SREBP2 = sterol responsive element binding protein
high cholesterol: bound to ER membrane
low cholesterol: transported to golgi, proteolytically released from membrane, enters nucleus to bind SRE (sterol response element)
how is cholesterol synthesis regulated by HMG CoA reductase degradation?
when there is high cholesterol, presence of sterols induce binding of INSIG (inhibitory protein binding SREBP2) to HMG CoA reductase itself
—> HMG CoA reductase is ubiquitinated and proteasomaly degraded
therefore INSIG causes both HMGR degradation AND suppresses HMGR transcription
how is cholesterol synthesis regulated by phosphorylation/dephosphorylation?

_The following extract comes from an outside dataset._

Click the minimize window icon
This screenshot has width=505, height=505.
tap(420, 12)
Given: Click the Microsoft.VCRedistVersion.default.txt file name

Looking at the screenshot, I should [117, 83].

HMG CoA reductase (rate-limiting enzyme of cholesterol synthesis) is phosphorylated by AMP-activated kinase (AMPK) —> enzyme inactivated
AMP is allosteric regulator for AMPK
this makes sense because cholesterol synthesis requires a lot of NADPH and ATP, so you don’t want to make it when energy is low
how is cholesterol synthesis regulated by hormones?
insulin (well-fed/high energy) promotes DEphosphorylation of HMG CoA Reductase (rate-limiting) —> active enzyme
glucagon (starved/low energy) promotes phosphorylation of HMGR —> INactive enzyme
what are the 4 levels of regulation of de novo cholesterol synthesis in the body? bonus if you can name a pharmacological method
- regulated gene expression of HMG CoA reductase (HMGR)
- degradation of HMGR
- HMGR phosphorylation (OFF) / dephosphorylation (ON)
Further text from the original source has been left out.